The more I look into Ethanol fuel, the more I begin to like it. I don't buy the subsidy argument frankly; we're already subsidizing farmers not to grow things. How about terminating fallow field subsidy and allow farmers to grow whatever they want, for the sole purpose of making ethanol, operations for which are to be sustained entirely by ethanol. I'd be amenable for tax credits for equipment. The bottom line: revenue - expenses = profit. Breakeven point analysis can ascertain price per gallon for ethanol to be viable.

The Wiki has a pretty good essay on E85 and talks a bit about its inefficiencies. Ethanol is not a newfangled fuel. Henry Ford's vehicles were essentially flex-fuel vehicles back in the '20's. I have a hard time believing that with our present 21st century technology we can't make ethanol a viable fuel. For a decent technical essay into details betwixt gasoline, methanol and ethanol as fuels read this essay on biofuels.

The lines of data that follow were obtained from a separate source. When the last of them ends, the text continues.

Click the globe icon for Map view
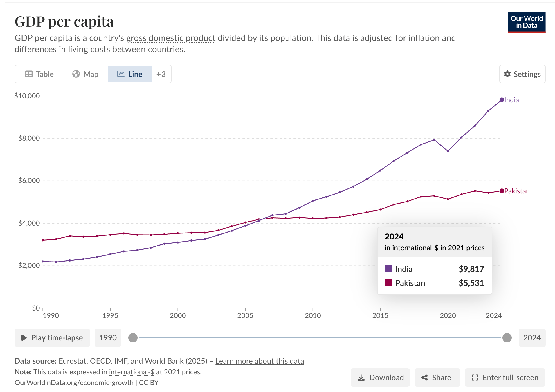 coord(76,74)
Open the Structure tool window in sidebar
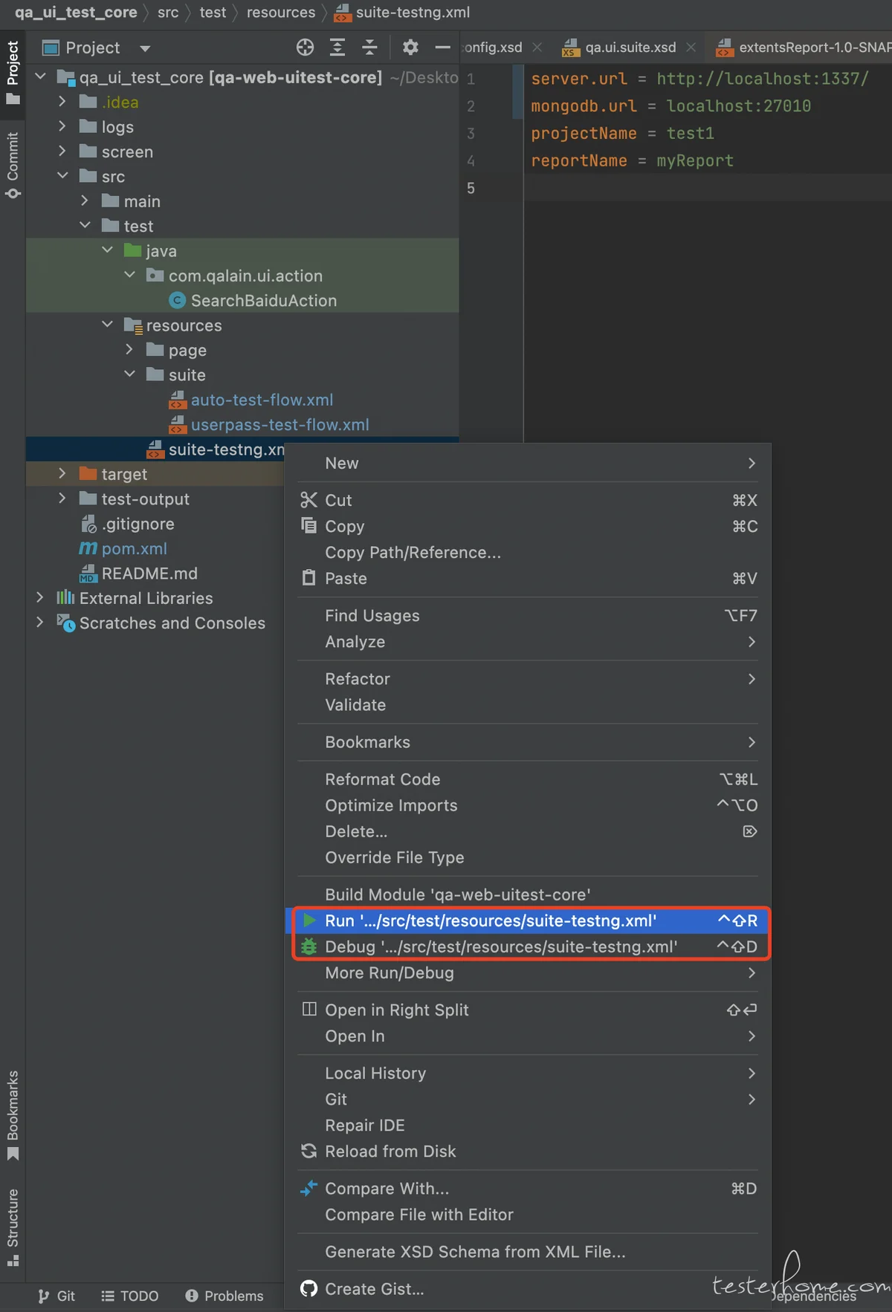This screenshot has height=1312, width=892. [13, 1227]
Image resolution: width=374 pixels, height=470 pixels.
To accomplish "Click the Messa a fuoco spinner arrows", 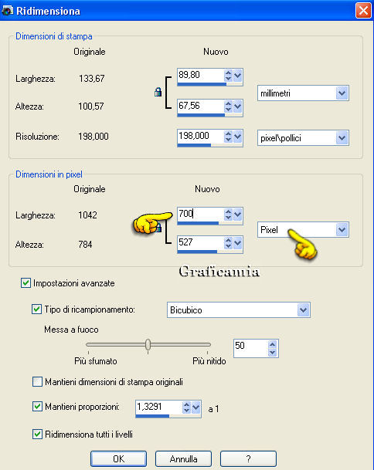I will (x=272, y=348).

Frankly, the arguments against ethanol fuel are beginning to disgust me. The subsidy one being the one that rankles me the most. Aside from paying farmers not to grow, we're essentially subsidizing the very foreign governements that are hostile to us by providing the very revenue to allows the regimes running them to be in existance. Whether we buy oil from Iran, or whether we buy oil from Venezuela is a moot point: the U.S. is the largest buyer in the oil market. Supposing we pulled half of our requirements out of the markets. How much does a nuclear program cost? What would happen to the price of oil if the U.S. pulled half of its orders for oil in? What would happen to the balance of accounts in such a scenario?

Oh, but you wag your finger, if we did that, oil prices would plummet and bio-fuel would become non-viable. Hardly. That is, not if there was a 100% import tariff imposed on all crude oil imported explicitely for the purpose of refining into gasoline (or already refined foreign gasoline). We could ship those tariff's (on a sliding scale) right to the farmers, such that the net price to the consumer would be equivalent to what the rest of the world would pay for pure gasoline.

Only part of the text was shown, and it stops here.